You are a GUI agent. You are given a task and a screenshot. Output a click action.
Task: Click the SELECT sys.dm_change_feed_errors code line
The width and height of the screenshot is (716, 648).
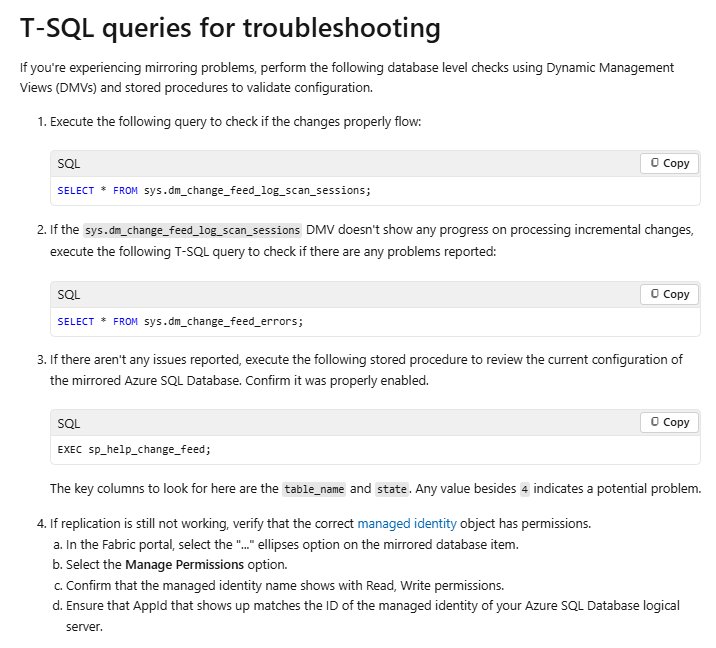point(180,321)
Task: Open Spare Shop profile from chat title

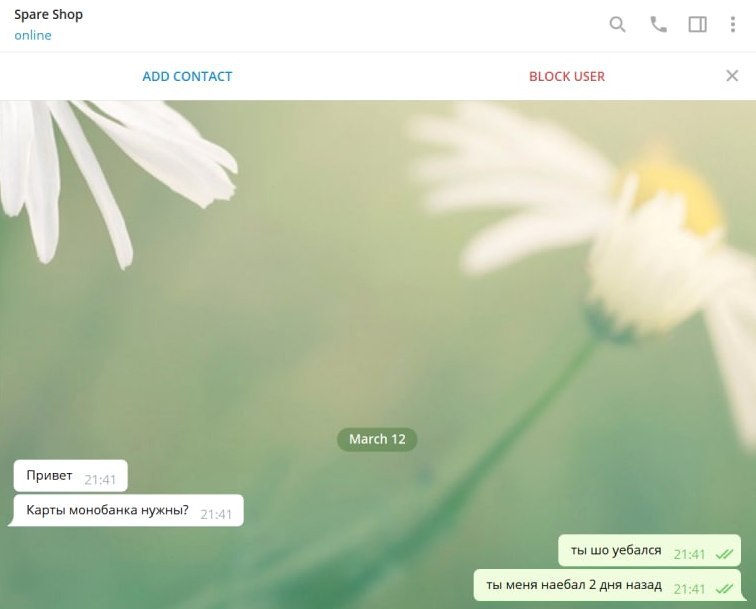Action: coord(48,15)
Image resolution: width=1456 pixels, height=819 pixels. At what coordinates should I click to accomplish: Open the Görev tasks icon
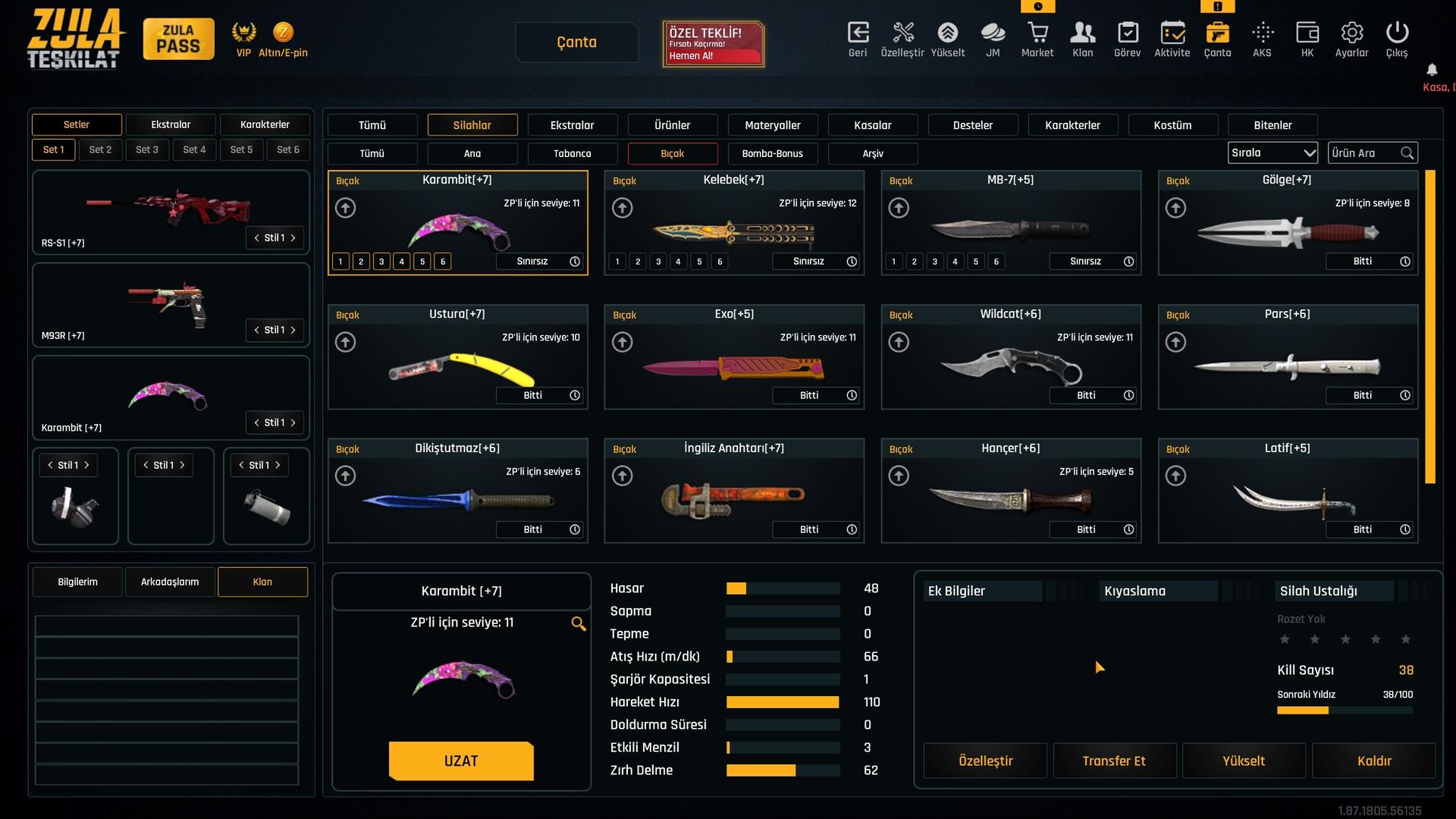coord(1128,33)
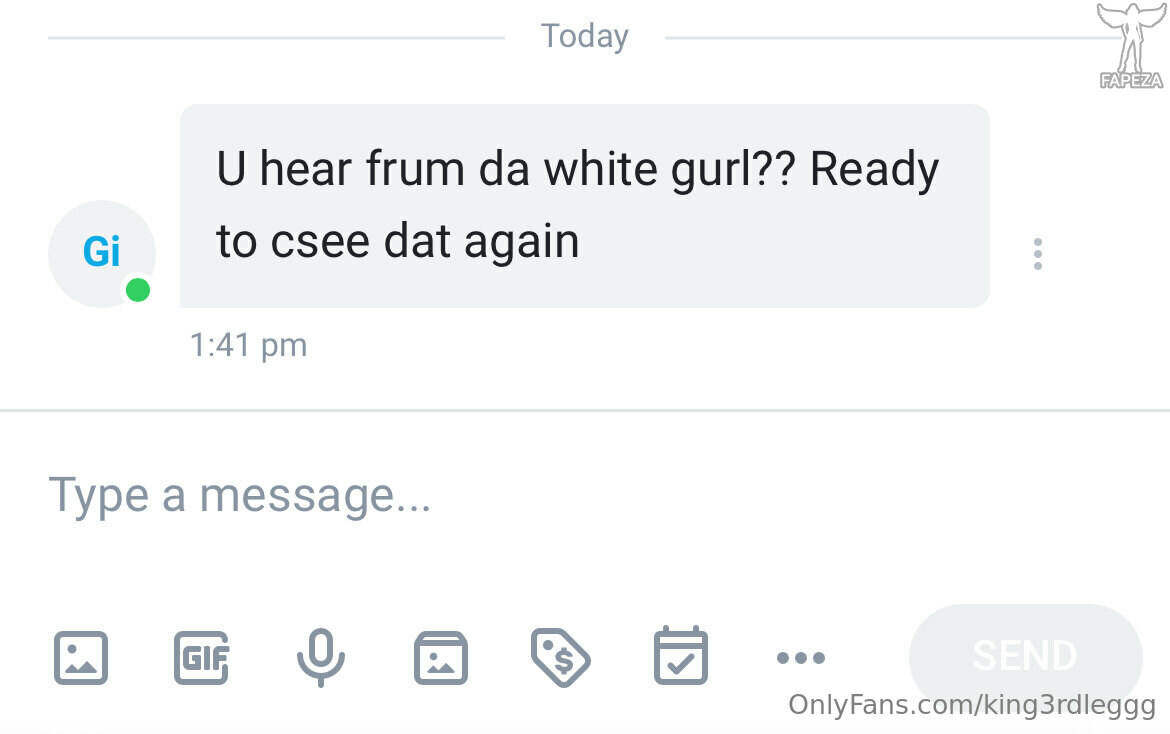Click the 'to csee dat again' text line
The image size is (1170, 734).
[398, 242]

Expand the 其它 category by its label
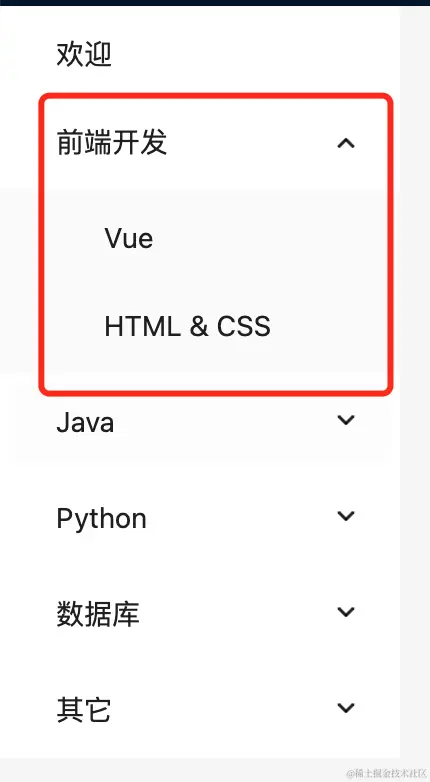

==

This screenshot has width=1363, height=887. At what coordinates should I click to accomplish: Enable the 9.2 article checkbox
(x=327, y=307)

--

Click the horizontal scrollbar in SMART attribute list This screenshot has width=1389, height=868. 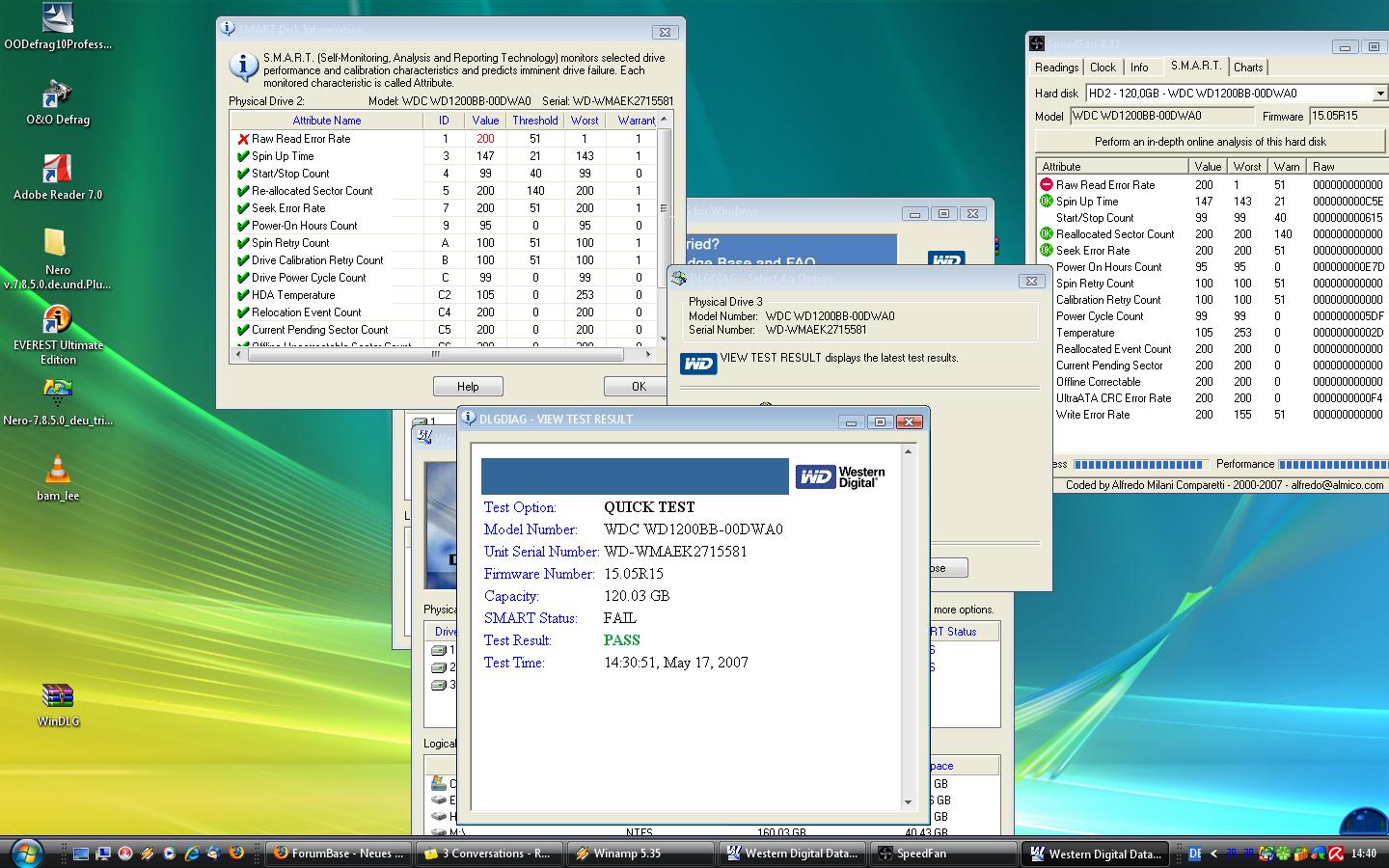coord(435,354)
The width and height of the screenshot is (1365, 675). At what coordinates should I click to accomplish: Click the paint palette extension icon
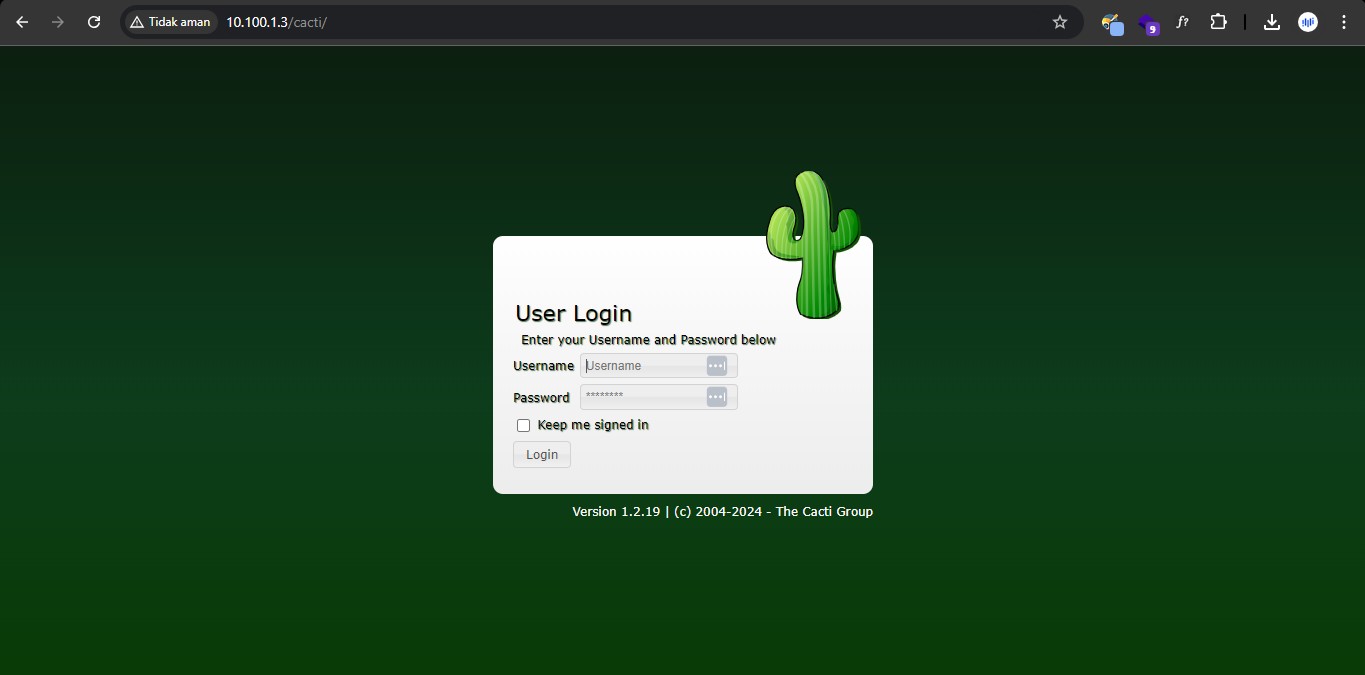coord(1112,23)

**Task requirements**.
Each line above from the one containing "Task: Open Spare Shop profile from chat title" through the one containing "Expand the 其它 category by its label" is to be returned verbatim. Nothing else, and no pictures.

**Problem solution**.
Task: Open Spare Shop profile from chat title

Action: coord(48,15)
Image resolution: width=1456 pixels, height=819 pixels. At what coordinates should I click to accomplish: Open the Görev tasks icon
coord(1128,33)
Click the 'to csee dat again' text line
The image size is (1170, 734).
[398, 242]

Expand the 其它 category by its label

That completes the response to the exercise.